A proibição de correr, para
crianças e adolescentes, ou ou a definição de que os carinhos são para fora das instalações, assim enunciadas e dentro de uma instituição educativa
parecem-me um disparate que nem discuto. Parece-me mais pertinente e adequado
reflectir na forma de promover comportamentos adequados sem que a proibição
seja o instrumento único para tal efeito e a definição de regras e limites
assente menos no que NÃO se pode fazer e mais NO QUE se deve fazer e no COMO se deve fazer promovendo
a decisão e escolha das crianças no sentido de assim proceder. Dito de outra maneira, a questão
essencial remete para uma outra matéria de natureza mais vasta e importante, a
autonomia das crianças e a forma como a promovemos ... ou não.

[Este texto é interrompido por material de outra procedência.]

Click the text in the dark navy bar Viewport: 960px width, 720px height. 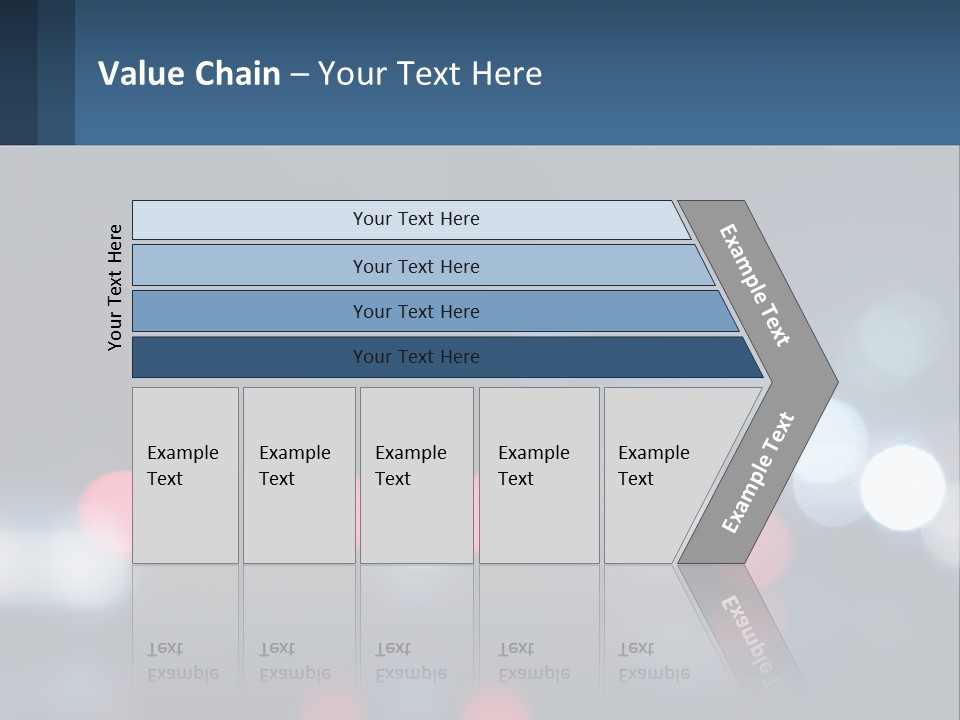pyautogui.click(x=416, y=356)
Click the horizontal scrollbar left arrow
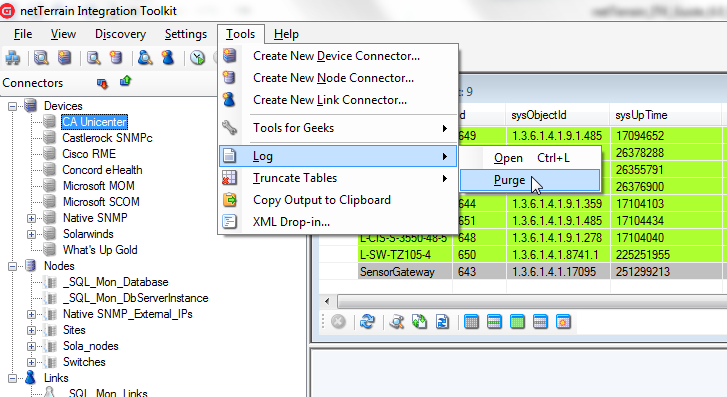The height and width of the screenshot is (397, 727). pos(327,301)
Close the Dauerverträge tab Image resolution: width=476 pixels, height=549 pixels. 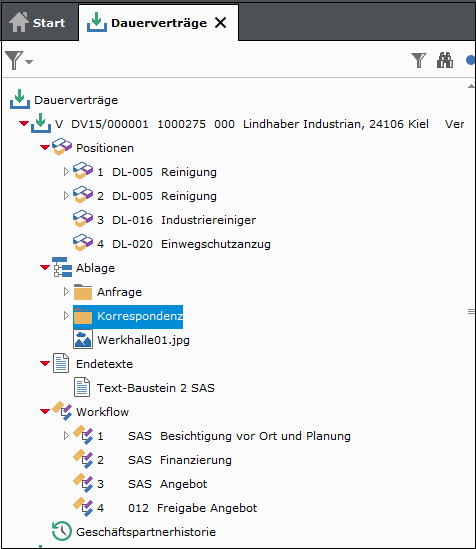pos(220,23)
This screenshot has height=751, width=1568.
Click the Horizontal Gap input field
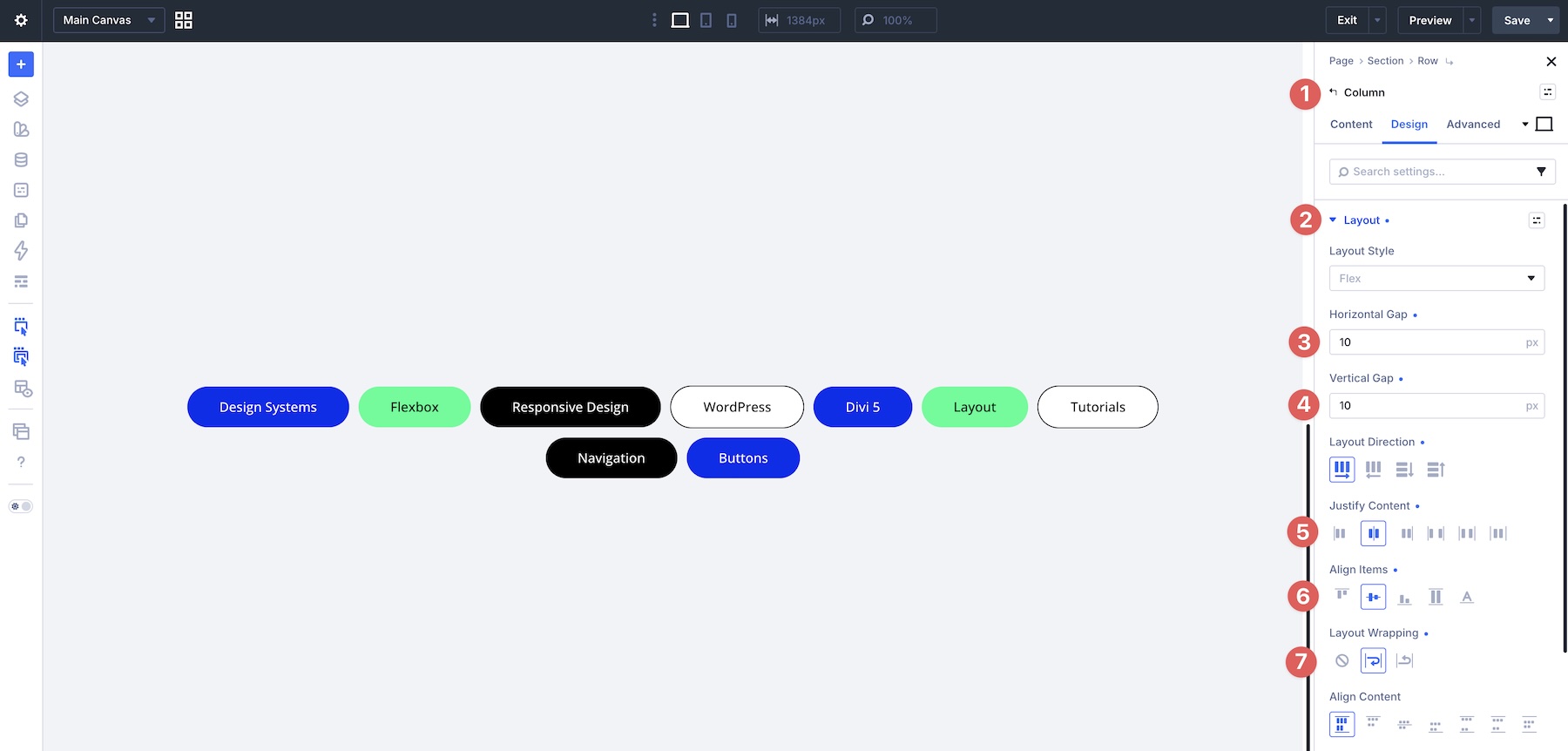1436,342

De há muito e sempre que penso ou
falo de educação me lembro de um texto de Almada Negreiros em que se afirma
" ... queria que me ajudassem para
que fosse eu o dono de mim, para que os que me vissem dissessem: Que bem que
aquele soube cuidar de si". Este enunciado ilustra, do meu ponto de
vista, a essência da educação, seja familiar ou escolar, em qualquer idade.
De facto, o que se pretende num
processo educativo será a construção de gente que sabe tomar conta de si
própria da forma adequada à idade e à função que em cada momento se desempenha.
Este entendimento traduz-se num esforço contínuo de promover a autonomia das
crianças e jovens para que "saibam tomar conta de si próprios", no
fundo, a velha ideia de "ensinar a pescar, em vez de dar o peixe".
Parece-me fundamental que
adoptemos comportamentos que favoreçam esta autonomia dos miúdos e dos jovens.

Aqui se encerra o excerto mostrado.